Your instructions:
Excluding pictures, retype the line with "You are a GUI" and each line that follows it to the end of the data below, word for word.

Data extract:
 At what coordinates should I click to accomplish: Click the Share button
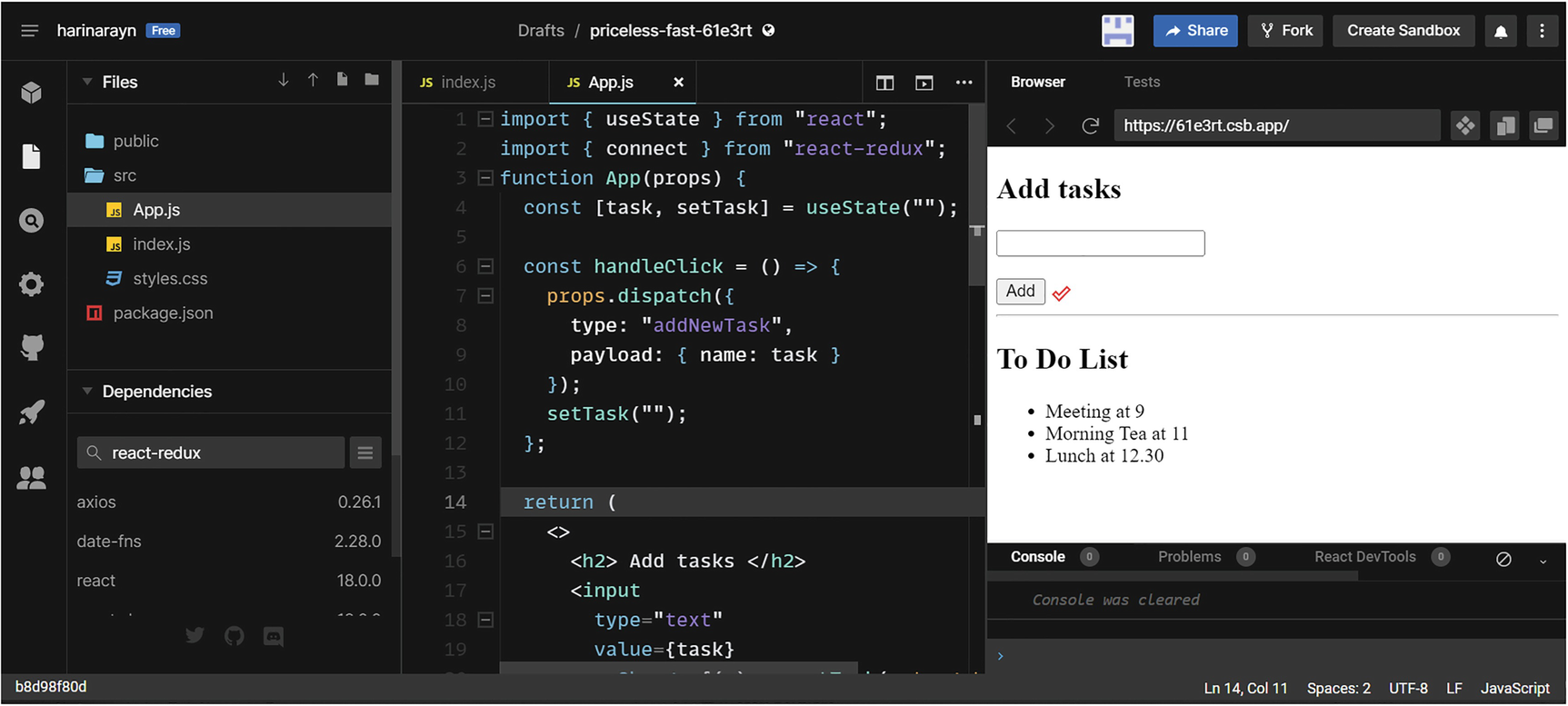coord(1195,31)
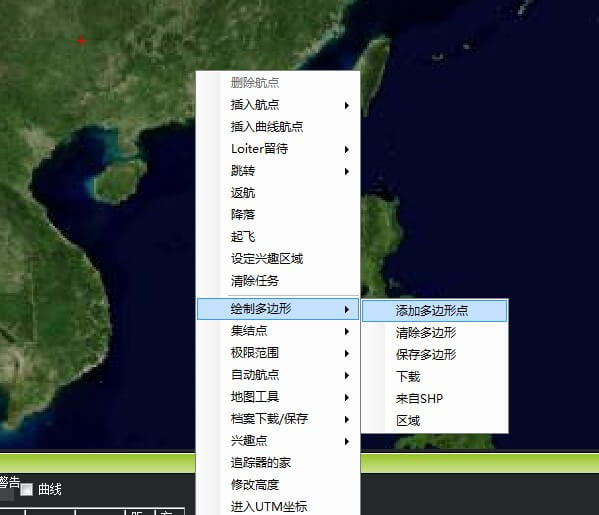Choose 清除多边形 from the submenu
The height and width of the screenshot is (515, 599).
[434, 333]
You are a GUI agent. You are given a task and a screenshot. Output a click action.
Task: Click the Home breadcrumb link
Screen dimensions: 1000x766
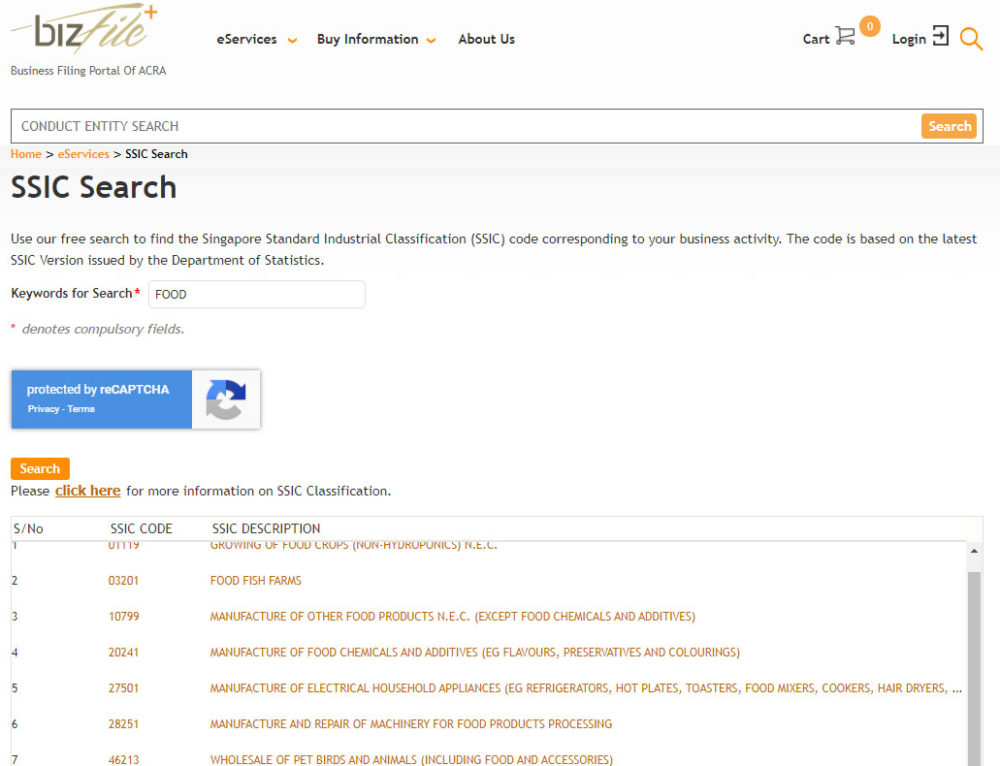click(26, 154)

Reply:
You are a GUI agent. You are given a task and a screenshot. Output a click action.
Task: Click the Home breadcrumb link
Screen dimensions: 1000x766
click(26, 154)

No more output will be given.